Reference no: EM132896743
A primary deliverable for this course will be a group-based analytics project proposal in which you will address some business question that can be answered using the analytical techniques we studied. This document should be 5 pages long (approximately 2500 words) and should contain the sections below, which are recognized as best practices in analytics by the Institute for Operations Research and the Management Sciences (INFORMS). Note: for parts VI-VII, you are not required to have gathered real data. You will be conducting all summaries, visualizations, and hypothesis tests on simulated data. See the video on D2L called "Generating Random Data That Follows a Distribution" for instructions.
I. Business Problem Framing. Provide a detailed description of the business question or problem in terms a layperson can understand. For example: Why is revenue low? Why is a certain process slow? Why are there so many returned products? Why is repeat business so low? Why is turnover so high? How can we accurately predict sales? Identify stakeholders and risks, and delineate the anticipated benefits of finding an answer.
II. Analytics Problem Framing. Explain how the business question can be answered using analytics. What are the variables? What data sources are available? Assess the costs and the probability of success. Discuss the kinds of tools and personnel you will need to complete the project successfully.
III. Data. Explain the source of the data you would collect to adequately answer your question. How/when would it be generated? Who would create it? What format would it be in? Would there be any security/privacy concerns? Would there be any special validity problems with the data (for example, social media data tends to be not only untrustworthy, but also full of spelling and grammar mistakes). Note: in these questions, you are asked to comment on problems that would arise with any real data you would collect, even though your project data will be simulated.
IV. Methodology. Explain how you generated the simulated data. What distribution did you use? What characteristics of the data generating process caused you to use that distribution? Explain in detail how you simulated that data. Did you use inverse functions? What parameters did you use for the inverse functions? Did you use the inverse CDF method? Generate descriptive statistics and visualizations to describe your data.

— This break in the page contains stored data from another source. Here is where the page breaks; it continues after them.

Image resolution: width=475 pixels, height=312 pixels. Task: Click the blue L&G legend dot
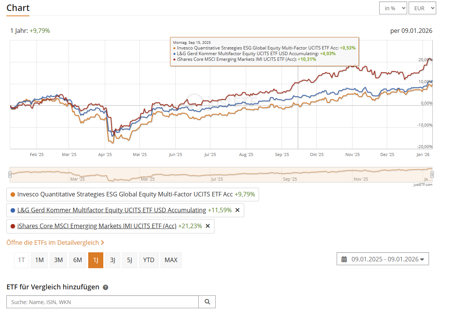pyautogui.click(x=13, y=210)
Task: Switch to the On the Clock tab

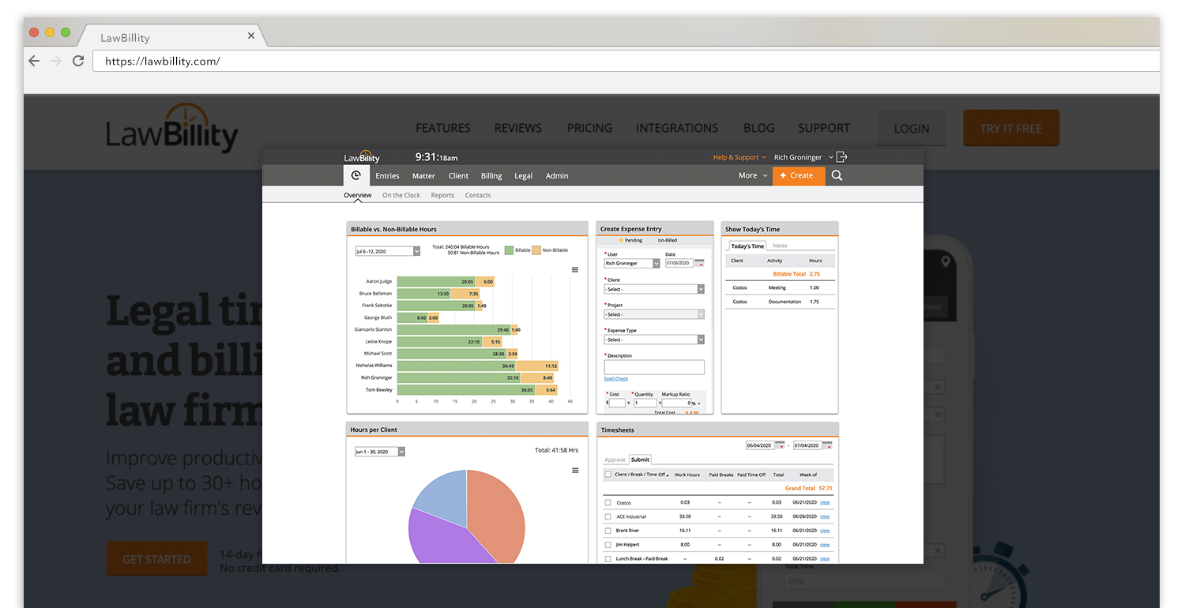Action: pyautogui.click(x=401, y=195)
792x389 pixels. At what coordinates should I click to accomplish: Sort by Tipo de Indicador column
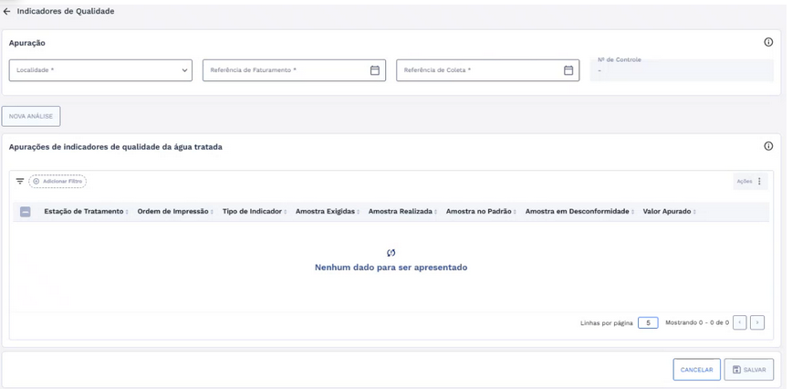(x=252, y=212)
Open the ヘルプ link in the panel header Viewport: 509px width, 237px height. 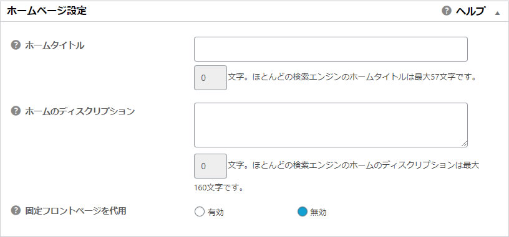pyautogui.click(x=470, y=11)
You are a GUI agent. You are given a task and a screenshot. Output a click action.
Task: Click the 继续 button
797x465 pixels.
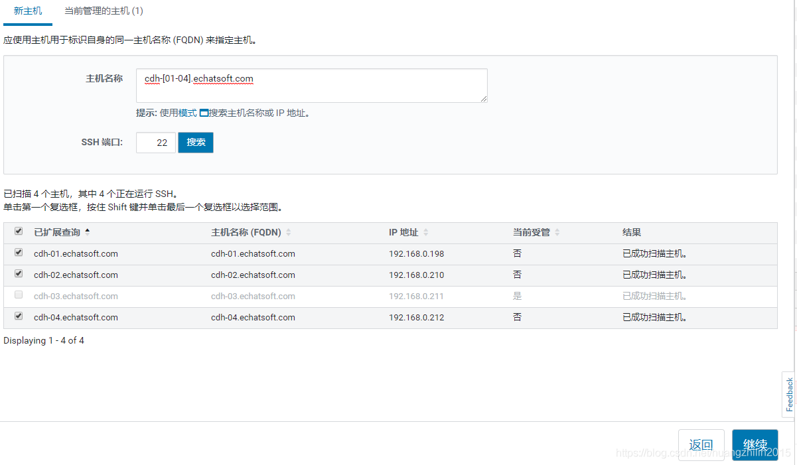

V. Model Building. What analytical techniques would you use to answer your question? For example, z-test, one-sample t-tests, independent samples t tests, related samples t-test, ANOVA, chi-squared test, linear regression, logistic regression, decision analysis, linear programming? Conduct the analysis and report the results. How strong are your results? Is your question answered?
VI. Model Deployment. How will the results be used? Is your question answered definitively? If so, what managerial decisions could be made as a result? Did your analysis aid in the creation of software tools that can be used by stakeholders on an on-going basis?
VII. Lifecycle Management. Anticipate what you will need to do in the future to ensure that your results remain relevant and useful. Will data need to be periodically refreshed? Will classification models have to be retrained? Under what circumstances would the results be no longer useful?